L'enseignement de la liberté

POINT DE VUE / En réaction au point de vue de Chantal Pouliot «L’affaire Weinstock ou la liberté universitaire sous tension» paru le 26 février.

Dans son point de vue, Mme Pouliot souligne avec pertinence la nécessité de la liberté universitaire des enseignants. Dans une certaine mesure, cette notion s’applique aussi à des niveaux pédagogiques inférieurs. Je tiens à citer mon cas particulier.

Chaque vendredi après-midi depuis l’automne 2019, je donne des ateliers avec la troupe-école de théâtre Les Merveilleuses Têtes Heureuses, en santé mentale. Et, non content d’y enseigner les techniques de jeu dramatique, j’en profite pour faire d’une pierre deux coups en y allant d’une approche adaptée à leurs capacités.

Cette méthode se veut un mentorat placé sous le sceau de la vulgarisation analogique. J’expose, à mon groupe d’adeptes, les parallèles entre les arts de la scène et la réalité de chacun d’entre eux. Exemple : l’importance d’exprimer sa liberté de penser en prenant conscience des êtres par l’observation, pour comprendre et mieux ressentir ensuite.
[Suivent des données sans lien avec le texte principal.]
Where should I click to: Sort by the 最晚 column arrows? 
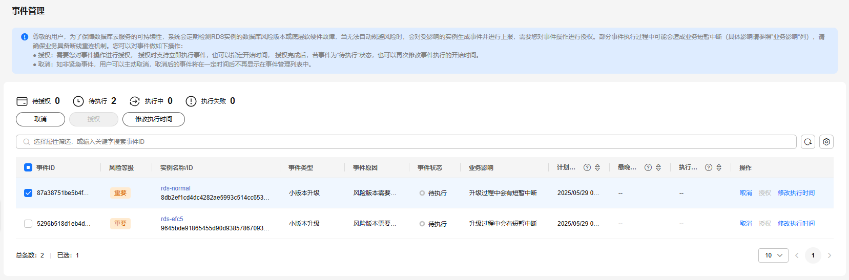(x=658, y=167)
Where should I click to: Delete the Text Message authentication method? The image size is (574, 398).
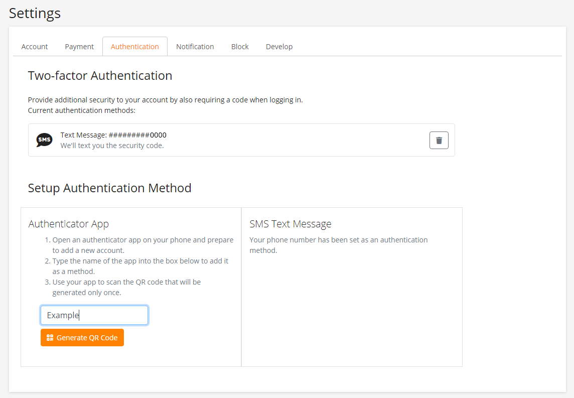[439, 141]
La liberté nous est commune. J’ai écrit, le 26 août dernier, que celle des uns s’arrête là où celle des autres commence. Mieux encore : c’est une forme de respect qui permet d’accepter de donner et de recevoir avec une gratitude mutuelle, faisant grandir l’acteur-actrice dans l’exercice de son art. La base même du partage par l’écoute. Sur scène, comme dans la vie!

L’enseignement est également de l’ordre du partage entre un prof et ses élèves, tous niveaux confondus. Partage des connaissances, oui, mais de sa passion, surtout! Celle de la curiosité de connaître. Pour comprendre et ressentir davantage, ultimement.

Quelques médias devraient en prendre de la graine … cela étant dit, humblement!